From: mountain man <hobbit_at_southern_seaweed.com.op>
Date: Thu, 09 Jun 2005 01:43:09 GMT
Message-ID: <N8Npe.11005$F7.1083_at_news-server.bigpond.net.au>


"Paul" <paul_at_test.com> wrote in message news:42a6c7bd$0$32618$ed2619ec_at_ptn-nntp-reader02.plus.net...
> mountain man wrote:
>>>>Not exactly: SQL ignores NULLs in aggregate functions (except COUNT(*)).
>>>>It is not treated as zero for AVG, for instance. Also note that x + NULL
>>>>evaluates to NULL; therefore, SQL's SUM is not iterated addition -- it
>>>>has a much more complicated definition.
>>>
>>>Thanks for the clarification.
>>
>> On the contrary, the answer is wrong for the MS TSQL.
>> The AVG and SUM commands ignore nulls - they are
>> not treated as *anything*, which in fact, they're not.
>>
>> And x + NULL does not evaluate to NULL but x.
>> See the appropriate SET command in another post.
>> Here the SQL SUM *is* iterated addition.
>
> I'd rather the SUM of a column containing a NULL return NULL. If I want
> to override the behaviour, I can always do a SUM(COALESCE(col)). But if
> the default is to treat NULLs as zero, I can't manually override it to
> the behaviour I want.

Have look at the equivalent SET command for your (R)DBMS. You should be able to switch this functionality on or off at a DB level and/or at the line level.

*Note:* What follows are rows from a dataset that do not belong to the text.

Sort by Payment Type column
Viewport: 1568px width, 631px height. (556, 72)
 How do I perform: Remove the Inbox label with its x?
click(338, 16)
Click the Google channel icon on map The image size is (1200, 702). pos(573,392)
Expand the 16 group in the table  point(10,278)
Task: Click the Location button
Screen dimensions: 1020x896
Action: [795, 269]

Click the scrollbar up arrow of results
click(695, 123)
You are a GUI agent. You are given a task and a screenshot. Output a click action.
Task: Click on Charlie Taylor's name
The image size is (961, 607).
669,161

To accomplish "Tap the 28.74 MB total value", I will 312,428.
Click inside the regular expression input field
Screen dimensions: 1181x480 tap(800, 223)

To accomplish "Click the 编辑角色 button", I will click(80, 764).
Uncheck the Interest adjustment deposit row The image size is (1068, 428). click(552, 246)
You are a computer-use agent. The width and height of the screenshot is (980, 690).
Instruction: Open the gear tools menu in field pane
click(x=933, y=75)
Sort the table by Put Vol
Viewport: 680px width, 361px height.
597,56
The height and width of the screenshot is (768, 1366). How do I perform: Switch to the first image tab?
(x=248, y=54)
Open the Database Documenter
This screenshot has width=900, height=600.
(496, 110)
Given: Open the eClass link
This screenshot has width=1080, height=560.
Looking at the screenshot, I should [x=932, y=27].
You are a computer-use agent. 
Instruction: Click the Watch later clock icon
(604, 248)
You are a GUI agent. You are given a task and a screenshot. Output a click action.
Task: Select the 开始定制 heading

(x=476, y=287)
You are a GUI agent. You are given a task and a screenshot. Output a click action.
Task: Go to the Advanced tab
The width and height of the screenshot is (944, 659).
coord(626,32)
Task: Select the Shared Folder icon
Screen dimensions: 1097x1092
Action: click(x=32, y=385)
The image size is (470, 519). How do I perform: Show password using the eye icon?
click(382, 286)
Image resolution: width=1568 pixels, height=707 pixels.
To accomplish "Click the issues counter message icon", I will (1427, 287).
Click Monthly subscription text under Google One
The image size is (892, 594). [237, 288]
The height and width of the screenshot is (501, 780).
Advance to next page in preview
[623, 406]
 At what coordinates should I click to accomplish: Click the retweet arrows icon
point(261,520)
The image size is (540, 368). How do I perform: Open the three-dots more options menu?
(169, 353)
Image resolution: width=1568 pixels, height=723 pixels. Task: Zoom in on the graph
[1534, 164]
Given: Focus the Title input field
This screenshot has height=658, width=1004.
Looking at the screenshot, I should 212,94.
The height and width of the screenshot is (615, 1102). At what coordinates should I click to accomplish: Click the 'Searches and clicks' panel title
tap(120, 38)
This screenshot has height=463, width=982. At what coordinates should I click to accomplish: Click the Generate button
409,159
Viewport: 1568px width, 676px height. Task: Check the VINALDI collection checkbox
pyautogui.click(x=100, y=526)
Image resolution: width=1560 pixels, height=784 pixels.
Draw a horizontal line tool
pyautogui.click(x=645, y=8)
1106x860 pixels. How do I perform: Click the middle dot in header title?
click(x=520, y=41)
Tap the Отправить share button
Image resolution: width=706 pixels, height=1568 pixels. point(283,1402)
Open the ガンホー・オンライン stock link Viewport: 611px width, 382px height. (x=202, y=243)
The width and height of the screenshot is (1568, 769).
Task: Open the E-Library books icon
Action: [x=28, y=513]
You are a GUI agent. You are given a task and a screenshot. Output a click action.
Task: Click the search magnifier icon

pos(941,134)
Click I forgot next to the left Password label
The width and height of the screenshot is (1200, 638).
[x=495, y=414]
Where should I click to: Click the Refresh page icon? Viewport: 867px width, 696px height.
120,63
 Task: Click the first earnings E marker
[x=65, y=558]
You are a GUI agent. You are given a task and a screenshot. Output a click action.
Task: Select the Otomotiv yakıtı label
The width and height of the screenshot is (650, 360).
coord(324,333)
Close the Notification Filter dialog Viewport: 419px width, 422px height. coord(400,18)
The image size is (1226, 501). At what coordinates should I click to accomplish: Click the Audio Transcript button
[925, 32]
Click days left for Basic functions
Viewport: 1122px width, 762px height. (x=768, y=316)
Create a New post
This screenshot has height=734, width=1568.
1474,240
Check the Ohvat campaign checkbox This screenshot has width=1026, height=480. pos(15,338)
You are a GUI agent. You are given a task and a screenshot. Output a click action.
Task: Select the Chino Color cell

> At least MSSQL warns you that it's eliminated a NULL from an aggregate,
> although that's not much use if you're not running the query
> interactively.
>
> And the default behaviour of pretty much all SQL DBMSs is that x + NULL
> is NULL. Maybe some obscure settings can override it but I doubt they
> are used much.

As someone else has recently commented, it has been available for probably a decade, and I can clearly remember using it from the mid to late 90's.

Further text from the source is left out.